§ WHAT THE TASK REQUIRES
Pick up the opinion column on children killed in the Israeli-Palestinian conflict after its last sentence and keep writing it.

§ TEXT PASSAGE
>> BEGIN
Wednesday, August 07, 2002

Chicago Tribune | Too many kids caught in the crossfire
Look at a child you love. Touch his hair, her skin. Look into those eyes, those bottomless eyes, those eyes that radiate more light than the sun and the moon and all the stars. Then imagine, for a split second, if your mind will allow in even that much horror, imagine that girl, that boy, dead. Killed in your arms, next to you, holding your hand.

I don't know how parents survive. I don't know how their lungs continue to function, their blood to flow, their legs to propel them forward. But the highly regarded Israeli human rights organization, B'Tselem, reports that, in the past 22 months, the mothers and fathers of about 125 Palestinian kids age 14 and younger and 35 Israeli children of the same age have had to learn how to go on.

I'm an American-Israeli in a constant state of despair over the war Israel is waging against the Palestinian people. I'm never more horrified than when the victims of our vastly superior military force--whether through intent or negligence, it just doesn't matter--are children.
>> END
Records for locating displayed items:
>> BEGIN
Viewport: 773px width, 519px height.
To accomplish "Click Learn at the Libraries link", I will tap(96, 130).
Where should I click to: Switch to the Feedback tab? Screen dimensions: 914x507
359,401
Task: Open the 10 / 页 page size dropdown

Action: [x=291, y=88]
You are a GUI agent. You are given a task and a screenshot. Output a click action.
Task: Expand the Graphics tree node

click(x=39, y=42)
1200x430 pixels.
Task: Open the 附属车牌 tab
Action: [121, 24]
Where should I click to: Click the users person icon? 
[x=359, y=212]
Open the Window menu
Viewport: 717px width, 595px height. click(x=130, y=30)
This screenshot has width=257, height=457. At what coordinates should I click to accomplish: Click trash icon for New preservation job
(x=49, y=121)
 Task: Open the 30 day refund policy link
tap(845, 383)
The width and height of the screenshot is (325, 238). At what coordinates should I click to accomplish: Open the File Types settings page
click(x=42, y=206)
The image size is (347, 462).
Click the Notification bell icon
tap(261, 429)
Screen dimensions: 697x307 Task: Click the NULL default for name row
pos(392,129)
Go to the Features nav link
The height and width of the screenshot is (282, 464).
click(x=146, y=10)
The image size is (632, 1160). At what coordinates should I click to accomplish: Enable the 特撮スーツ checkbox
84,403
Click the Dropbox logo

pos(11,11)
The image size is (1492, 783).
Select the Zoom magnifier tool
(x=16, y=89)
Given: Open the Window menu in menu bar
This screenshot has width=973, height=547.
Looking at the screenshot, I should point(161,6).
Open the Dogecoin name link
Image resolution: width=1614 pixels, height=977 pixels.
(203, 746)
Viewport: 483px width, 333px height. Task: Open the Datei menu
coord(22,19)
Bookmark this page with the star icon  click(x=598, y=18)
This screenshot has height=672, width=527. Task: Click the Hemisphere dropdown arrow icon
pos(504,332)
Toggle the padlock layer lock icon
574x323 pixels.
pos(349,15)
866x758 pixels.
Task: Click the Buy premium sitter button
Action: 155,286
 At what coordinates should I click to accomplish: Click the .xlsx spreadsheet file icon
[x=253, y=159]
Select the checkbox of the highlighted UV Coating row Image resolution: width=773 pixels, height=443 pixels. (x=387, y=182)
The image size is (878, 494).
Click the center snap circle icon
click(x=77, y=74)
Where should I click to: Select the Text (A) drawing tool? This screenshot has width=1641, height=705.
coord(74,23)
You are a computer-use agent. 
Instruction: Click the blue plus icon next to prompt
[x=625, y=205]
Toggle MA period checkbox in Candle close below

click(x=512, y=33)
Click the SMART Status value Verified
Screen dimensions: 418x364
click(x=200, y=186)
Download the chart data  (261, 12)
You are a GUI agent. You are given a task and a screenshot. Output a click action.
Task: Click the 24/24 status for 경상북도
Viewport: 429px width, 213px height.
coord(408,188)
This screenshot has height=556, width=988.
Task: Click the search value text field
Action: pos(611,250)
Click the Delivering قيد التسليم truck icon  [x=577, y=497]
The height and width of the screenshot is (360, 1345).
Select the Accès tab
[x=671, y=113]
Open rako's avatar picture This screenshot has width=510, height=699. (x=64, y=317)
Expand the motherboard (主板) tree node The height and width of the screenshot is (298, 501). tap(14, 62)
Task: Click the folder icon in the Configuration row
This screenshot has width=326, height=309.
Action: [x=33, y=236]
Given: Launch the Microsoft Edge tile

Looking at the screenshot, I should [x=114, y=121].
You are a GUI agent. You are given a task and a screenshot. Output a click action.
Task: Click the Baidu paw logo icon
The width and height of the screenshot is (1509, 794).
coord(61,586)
>> END
§ THE RESPONSE
Earlier this summer, Randa al-Hindi was riding in a taxi with three of her children; at a roadblock outside Gaza City, Israeli soldiers in an armored carrier thought they saw "suspicious" figures in the car. Rather than shoot out its tires, demand that the riders disembark, take a closer look, anything, they fired into the cab, killing Randa and Anwar, her 2-year-old daughter.

One Friday in May, 7-year-old Amid Abd Alsamad abu Sief was on his way to the mosque with his father. Friday prayers are the high point of the Muslim week, so he was, no doubt, well-scrubbed and wearing his best clothes; I picture him running to keep up with his dad. He was shot dead by Israeli soldiers. His father was critically wounded.
Perhaps the most infamous example is this: 12-year-old Mohammed Aldura, shot dead in September 2000, as his unarmed father, waving frantically and shouting "Don't shoot!" tried to shield him with his own body, as soldiers fired round after round after round. For 45 minutes.

There are, of course, devastating cases of the murder of Israeli children: suicide bombings at establishments frequented by teenagers, on public buses, at an ice cream parlor. Thoughts of the Palestinian sniper who shot 10-month-old Shalhevet Pass, in the head, in her father's arms, still leave me breathless.

It is easy to understand when the parents of murdered children lose their minds in grief and turn with ravenous anger on those responsible. The almost incomprehensible thing is when they do not.

Five years ago, Israeli Smadar Elhanan was killed by a Palestinian suicide bomber while shopping for school books. She was 14. Today, on the door to her parents' Jerusalem apartment there is a bumper sticker that reads "Free Palestine."

Smadar's father, Rami, recently told the London Mirror that the blame for his daughter's death rests squarely on the shoulders of Israel's government.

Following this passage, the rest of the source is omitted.